El problema fundamental que plantea “Verde” es el tema de la incomunicación que lleva a la violencia, sea esta auto-inflingida o hacia los demás. En la vida actual, alienada y solitaria, pareciera que mientras más tratamos de comunicarnos con un otro, cualquier otro, más nos hundimos en un sinsentido y un pesar.

Por Pablo Molina G. y Daniela Fuentes P.

Verde (2014) es el tercer largometraje de Yerko Espinoza -luego de Sin sangre nunca (2012) y Mami (2014)- que tuvo su estreno mundial durante el DIVA Film Fest 2014, en Valparaíso.
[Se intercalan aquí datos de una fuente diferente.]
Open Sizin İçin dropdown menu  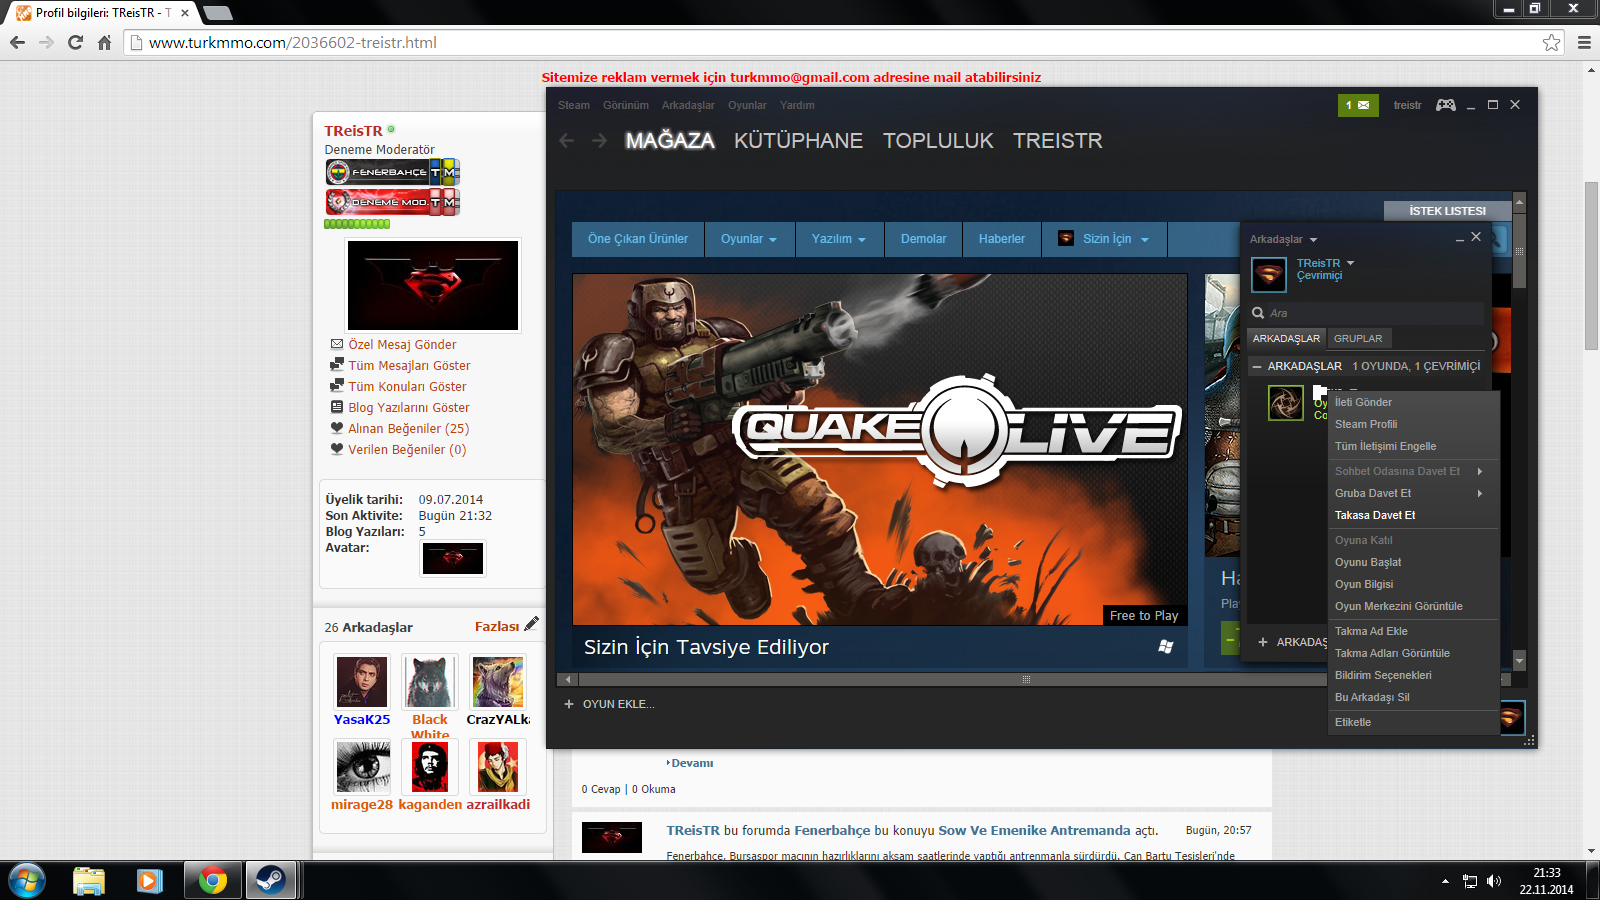1104,239
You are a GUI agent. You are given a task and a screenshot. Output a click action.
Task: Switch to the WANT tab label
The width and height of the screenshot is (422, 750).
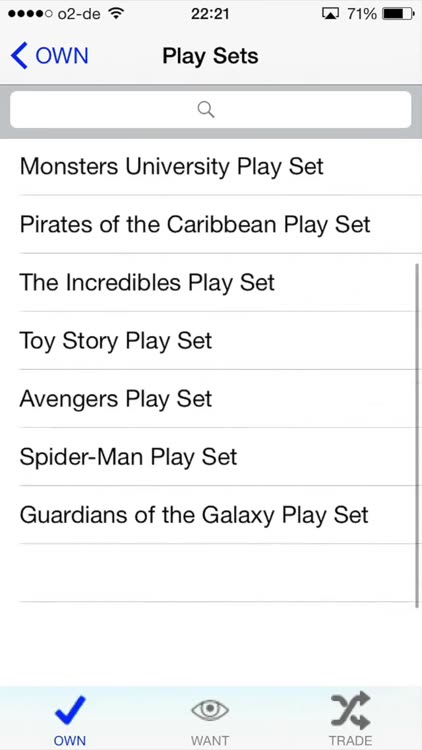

Si bien podemos afirmar que esta película tiene conexiones con Sin sangre nunca, no podríamos realizar un análisis respecto a Verde y los largometrajes anteriores de Espinoza en busca de vasos comunicantes, ya que no hemos tenido la oportunidad de ver Mami.
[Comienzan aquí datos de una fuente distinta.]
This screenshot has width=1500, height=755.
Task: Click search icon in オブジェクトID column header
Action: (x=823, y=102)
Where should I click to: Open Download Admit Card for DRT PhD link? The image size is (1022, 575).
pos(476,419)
Verde versa en la relación de Manuel (Guillermo Placencia) y Gaviota (Gabriela Zegers), centrada espacialmente en el baño de una antigua casa de Valparaíso. La película gira entorno a los diálogos que ambos mantienen, palabras compartidas con altibajos, momentos alegres, amargos y violentos. Sobre todo al principio, el personaje de Manuel nos cautiva con su mirada adolorida, una soledad o hastío inexplicable que deambula en sus ojos, el cual finalmente explota en un dolor que carcome su cara ¿Será por el cotidiano vivir?, ¿el tedio existencial?, ¿un trauma de niñez? o ¿una serie de errores irremediables de los que se arrepiente?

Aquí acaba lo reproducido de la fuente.